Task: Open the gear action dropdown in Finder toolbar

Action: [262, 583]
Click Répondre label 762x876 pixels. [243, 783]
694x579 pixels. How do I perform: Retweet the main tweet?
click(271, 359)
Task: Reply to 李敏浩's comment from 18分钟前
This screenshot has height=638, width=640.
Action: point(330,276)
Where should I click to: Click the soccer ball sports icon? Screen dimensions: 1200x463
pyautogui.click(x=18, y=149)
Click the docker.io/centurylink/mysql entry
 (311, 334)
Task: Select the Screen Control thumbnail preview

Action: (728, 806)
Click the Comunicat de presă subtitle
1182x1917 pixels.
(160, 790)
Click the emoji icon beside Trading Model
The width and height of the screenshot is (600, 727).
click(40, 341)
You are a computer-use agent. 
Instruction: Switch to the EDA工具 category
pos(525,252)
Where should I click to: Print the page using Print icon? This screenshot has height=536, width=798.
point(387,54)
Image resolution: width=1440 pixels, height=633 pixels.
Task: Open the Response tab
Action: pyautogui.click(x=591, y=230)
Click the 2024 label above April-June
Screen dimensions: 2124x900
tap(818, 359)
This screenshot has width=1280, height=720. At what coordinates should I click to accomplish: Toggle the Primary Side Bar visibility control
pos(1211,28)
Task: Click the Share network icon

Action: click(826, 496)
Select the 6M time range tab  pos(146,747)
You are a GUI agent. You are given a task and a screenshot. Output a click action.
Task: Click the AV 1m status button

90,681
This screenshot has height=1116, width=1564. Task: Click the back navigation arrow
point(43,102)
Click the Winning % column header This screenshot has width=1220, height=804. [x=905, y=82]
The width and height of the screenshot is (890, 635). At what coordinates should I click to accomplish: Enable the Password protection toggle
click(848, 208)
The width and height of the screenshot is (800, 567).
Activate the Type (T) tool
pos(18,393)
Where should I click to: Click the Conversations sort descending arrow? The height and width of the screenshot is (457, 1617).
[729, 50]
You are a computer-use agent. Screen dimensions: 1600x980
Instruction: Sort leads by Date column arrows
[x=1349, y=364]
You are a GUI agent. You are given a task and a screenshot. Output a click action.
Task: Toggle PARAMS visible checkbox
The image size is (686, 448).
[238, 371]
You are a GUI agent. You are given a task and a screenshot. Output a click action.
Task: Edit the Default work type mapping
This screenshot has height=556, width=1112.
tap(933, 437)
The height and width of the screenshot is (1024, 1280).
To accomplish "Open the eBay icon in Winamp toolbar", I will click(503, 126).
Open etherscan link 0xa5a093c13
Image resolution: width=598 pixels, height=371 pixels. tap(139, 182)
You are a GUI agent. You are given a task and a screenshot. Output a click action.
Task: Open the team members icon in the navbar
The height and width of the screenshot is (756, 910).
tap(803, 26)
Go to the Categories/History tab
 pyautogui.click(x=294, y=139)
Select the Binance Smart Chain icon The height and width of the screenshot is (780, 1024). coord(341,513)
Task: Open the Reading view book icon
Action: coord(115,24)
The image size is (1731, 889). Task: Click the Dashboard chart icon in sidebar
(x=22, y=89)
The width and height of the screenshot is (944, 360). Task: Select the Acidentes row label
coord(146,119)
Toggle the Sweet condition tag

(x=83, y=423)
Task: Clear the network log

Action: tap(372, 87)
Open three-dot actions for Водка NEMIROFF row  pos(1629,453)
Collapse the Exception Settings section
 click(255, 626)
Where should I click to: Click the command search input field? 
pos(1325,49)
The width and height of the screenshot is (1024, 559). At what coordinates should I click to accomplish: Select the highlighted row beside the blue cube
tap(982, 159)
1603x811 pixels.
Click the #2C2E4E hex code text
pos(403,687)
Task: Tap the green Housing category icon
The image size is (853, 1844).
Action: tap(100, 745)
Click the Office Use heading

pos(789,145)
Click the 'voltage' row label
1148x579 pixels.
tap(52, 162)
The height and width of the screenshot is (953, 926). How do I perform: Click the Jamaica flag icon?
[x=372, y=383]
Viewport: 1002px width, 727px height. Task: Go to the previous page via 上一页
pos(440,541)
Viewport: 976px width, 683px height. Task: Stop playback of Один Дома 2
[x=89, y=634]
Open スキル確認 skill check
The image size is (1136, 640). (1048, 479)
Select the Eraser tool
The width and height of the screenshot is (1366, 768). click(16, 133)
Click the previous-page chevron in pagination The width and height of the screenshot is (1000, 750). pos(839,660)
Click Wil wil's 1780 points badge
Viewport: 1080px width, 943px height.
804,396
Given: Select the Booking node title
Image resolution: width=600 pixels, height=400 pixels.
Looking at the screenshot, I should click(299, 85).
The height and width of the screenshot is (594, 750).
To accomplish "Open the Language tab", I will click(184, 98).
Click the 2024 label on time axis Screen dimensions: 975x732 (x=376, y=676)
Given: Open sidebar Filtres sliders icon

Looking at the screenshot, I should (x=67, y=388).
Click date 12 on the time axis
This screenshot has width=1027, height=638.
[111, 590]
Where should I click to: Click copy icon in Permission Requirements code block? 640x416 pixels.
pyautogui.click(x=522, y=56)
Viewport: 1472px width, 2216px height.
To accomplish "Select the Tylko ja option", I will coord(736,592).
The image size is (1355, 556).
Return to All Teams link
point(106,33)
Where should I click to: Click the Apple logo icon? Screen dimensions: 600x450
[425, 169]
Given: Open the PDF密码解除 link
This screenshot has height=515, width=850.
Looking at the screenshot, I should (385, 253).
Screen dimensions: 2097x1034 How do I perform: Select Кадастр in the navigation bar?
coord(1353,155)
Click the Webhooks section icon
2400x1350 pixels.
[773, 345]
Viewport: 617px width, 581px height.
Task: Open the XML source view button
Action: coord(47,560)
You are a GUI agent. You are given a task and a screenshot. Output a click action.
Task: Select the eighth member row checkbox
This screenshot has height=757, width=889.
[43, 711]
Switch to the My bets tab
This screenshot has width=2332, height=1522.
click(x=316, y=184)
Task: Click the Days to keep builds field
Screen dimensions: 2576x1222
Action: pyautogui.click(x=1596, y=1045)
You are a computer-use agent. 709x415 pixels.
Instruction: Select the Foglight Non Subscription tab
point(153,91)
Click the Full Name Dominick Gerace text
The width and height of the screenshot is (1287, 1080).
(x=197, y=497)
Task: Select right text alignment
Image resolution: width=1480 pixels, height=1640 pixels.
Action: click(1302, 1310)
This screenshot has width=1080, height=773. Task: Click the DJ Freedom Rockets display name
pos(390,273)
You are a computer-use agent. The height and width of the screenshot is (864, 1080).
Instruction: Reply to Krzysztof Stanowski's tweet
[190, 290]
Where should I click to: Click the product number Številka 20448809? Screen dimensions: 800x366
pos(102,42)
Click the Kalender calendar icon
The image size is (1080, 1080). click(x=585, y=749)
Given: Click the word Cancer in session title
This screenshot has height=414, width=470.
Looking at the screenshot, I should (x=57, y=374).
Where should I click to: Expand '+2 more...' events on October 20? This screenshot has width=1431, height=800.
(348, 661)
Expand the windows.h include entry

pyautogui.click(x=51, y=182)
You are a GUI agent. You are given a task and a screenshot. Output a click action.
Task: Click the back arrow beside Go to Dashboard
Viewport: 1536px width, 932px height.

About this task =>
Nothing may be left out: return each entry exactly as it reads.

Result of this task =>
Task: Open the gear action dropdown in Finder toolbar

Action: [262, 583]
Click Répondre label 762x876 pixels. [243, 783]
694x579 pixels. How do I perform: Retweet the main tweet?
click(271, 359)
Task: Reply to 李敏浩's comment from 18分钟前
This screenshot has height=638, width=640.
Action: point(330,276)
Where should I click to: Click the soccer ball sports icon? Screen dimensions: 1200x463
pyautogui.click(x=18, y=149)
Click the docker.io/centurylink/mysql entry
 (311, 334)
Task: Select the Screen Control thumbnail preview

Action: (728, 806)
Click the Comunicat de presă subtitle
1182x1917 pixels.
(160, 790)
Click the emoji icon beside Trading Model
The width and height of the screenshot is (600, 727).
click(40, 341)
You are a computer-use agent. 
Instruction: Switch to the EDA工具 category
pos(525,252)
Where should I click to: Print the page using Print icon? This screenshot has height=536, width=798.
point(387,54)
Image resolution: width=1440 pixels, height=633 pixels.
Task: Open the Response tab
Action: pyautogui.click(x=591, y=230)
Click the 2024 label above April-June
Screen dimensions: 2124x900
tap(818, 359)
This screenshot has width=1280, height=720. At what coordinates should I click to accomplish: Toggle the Primary Side Bar visibility control
pos(1211,28)
Task: Click the Share network icon

Action: click(826, 496)
Select the 6M time range tab  pos(146,747)
You are a GUI agent. You are given a task and a screenshot. Output a click action.
Task: Click the AV 1m status button

90,681
This screenshot has height=1116, width=1564. Task: Click the back navigation arrow
point(43,102)
Click the Winning % column header This screenshot has width=1220, height=804. [x=905, y=82]
The width and height of the screenshot is (890, 635). At what coordinates should I click to accomplish: Enable the Password protection toggle
click(848, 208)
The width and height of the screenshot is (800, 567).
Activate the Type (T) tool
pos(18,393)
Where should I click to: Click the Conversations sort descending arrow? The height and width of the screenshot is (457, 1617).
[729, 50]
You are a computer-use agent. Screen dimensions: 1600x980
Instruction: Sort leads by Date column arrows
[x=1349, y=364]
You are a GUI agent. You are given a task and a screenshot. Output a click action.
Task: Toggle PARAMS visible checkbox
The image size is (686, 448).
[238, 371]
You are a GUI agent. You are given a task and a screenshot. Output a click action.
Task: Edit the Default work type mapping
This screenshot has height=556, width=1112.
tap(933, 437)
The height and width of the screenshot is (1024, 1280).
To accomplish "Open the eBay icon in Winamp toolbar", I will click(503, 126).
Open etherscan link 0xa5a093c13
Image resolution: width=598 pixels, height=371 pixels. tap(139, 182)
You are a GUI agent. You are given a task and a screenshot. Output a click action.
Task: Open the team members icon in the navbar
The height and width of the screenshot is (756, 910).
tap(803, 26)
Go to the Categories/History tab
 pyautogui.click(x=294, y=139)
Select the Binance Smart Chain icon The height and width of the screenshot is (780, 1024). coord(341,513)
Task: Open the Reading view book icon
Action: coord(115,24)
The image size is (1731, 889). Task: Click the Dashboard chart icon in sidebar
(x=22, y=89)
The width and height of the screenshot is (944, 360). Task: Select the Acidentes row label
coord(146,119)
Toggle the Sweet condition tag

(x=83, y=423)
Task: Clear the network log

Action: tap(372, 87)
Open three-dot actions for Водка NEMIROFF row  pos(1629,453)
Collapse the Exception Settings section
 click(255, 626)
Where should I click to: Click the command search input field? 
pos(1325,49)
The width and height of the screenshot is (1024, 559). At what coordinates should I click to accomplish: Select the highlighted row beside the blue cube
tap(982, 159)
1603x811 pixels.
Click the #2C2E4E hex code text
pos(403,687)
Task: Tap the green Housing category icon
The image size is (853, 1844).
Action: tap(100, 745)
Click the Office Use heading

pos(789,145)
Click the 'voltage' row label
1148x579 pixels.
tap(52, 162)
The height and width of the screenshot is (953, 926). How do I perform: Click the Jamaica flag icon?
[x=372, y=383]
Viewport: 1002px width, 727px height. Task: Go to the previous page via 上一页
pos(440,541)
Viewport: 976px width, 683px height. Task: Stop playback of Один Дома 2
[x=89, y=634]
Open スキル確認 skill check
The image size is (1136, 640). (1048, 479)
Select the Eraser tool
The width and height of the screenshot is (1366, 768). click(16, 133)
Click the previous-page chevron in pagination The width and height of the screenshot is (1000, 750). pos(839,660)
Click Wil wil's 1780 points badge
Viewport: 1080px width, 943px height.
804,396
Given: Select the Booking node title
Image resolution: width=600 pixels, height=400 pixels.
Looking at the screenshot, I should click(299, 85).
The height and width of the screenshot is (594, 750).
To accomplish "Open the Language tab", I will click(184, 98).
Click the 2024 label on time axis Screen dimensions: 975x732 (x=376, y=676)
Given: Open sidebar Filtres sliders icon

Looking at the screenshot, I should (x=67, y=388).
Click date 12 on the time axis
This screenshot has width=1027, height=638.
[111, 590]
Where should I click to: Click copy icon in Permission Requirements code block? 640x416 pixels.
pyautogui.click(x=522, y=56)
Viewport: 1472px width, 2216px height.
To accomplish "Select the Tylko ja option", I will coord(736,592).
The image size is (1355, 556).
Return to All Teams link
point(106,33)
Where should I click to: Click the Apple logo icon? Screen dimensions: 600x450
[425, 169]
Given: Open the PDF密码解除 link
This screenshot has height=515, width=850.
Looking at the screenshot, I should (385, 253).
Screen dimensions: 2097x1034 How do I perform: Select Кадастр in the navigation bar?
coord(1353,155)
Click the Webhooks section icon
2400x1350 pixels.
[773, 345]
Viewport: 617px width, 581px height.
Task: Open the XML source view button
Action: coord(47,560)
You are a GUI agent. You are given a task and a screenshot. Output a click action.
Task: Select the eighth member row checkbox
This screenshot has height=757, width=889.
[43, 711]
Switch to the My bets tab
This screenshot has width=2332, height=1522.
click(x=316, y=184)
Task: Click the Days to keep builds field
Screen dimensions: 2576x1222
Action: pyautogui.click(x=1596, y=1045)
You are a computer-use agent. 709x415 pixels.
Instruction: Select the Foglight Non Subscription tab
point(153,91)
Click the Full Name Dominick Gerace text
The width and height of the screenshot is (1287, 1080).
(x=197, y=497)
Task: Select right text alignment
Image resolution: width=1480 pixels, height=1640 pixels.
Action: click(1302, 1310)
This screenshot has width=1080, height=773. Task: Click the DJ Freedom Rockets display name
pos(390,273)
You are a computer-use agent. The height and width of the screenshot is (864, 1080).
Instruction: Reply to Krzysztof Stanowski's tweet
[190, 290]
Where should I click to: Click the product number Številka 20448809? Screen dimensions: 800x366
pos(102,42)
Click the Kalender calendar icon
The image size is (1080, 1080). click(x=585, y=749)
Given: Click the word Cancer in session title
This screenshot has height=414, width=470.
Looking at the screenshot, I should (x=57, y=374).
Where should I click to: Expand '+2 more...' events on October 20? This screenshot has width=1431, height=800.
(348, 661)
Expand the windows.h include entry

pyautogui.click(x=51, y=182)
You are a GUI agent. You are given a task and a screenshot. Output a click action.
Task: Click the back arrow beside Go to Dashboard
Viewport: 1536px width, 932px height.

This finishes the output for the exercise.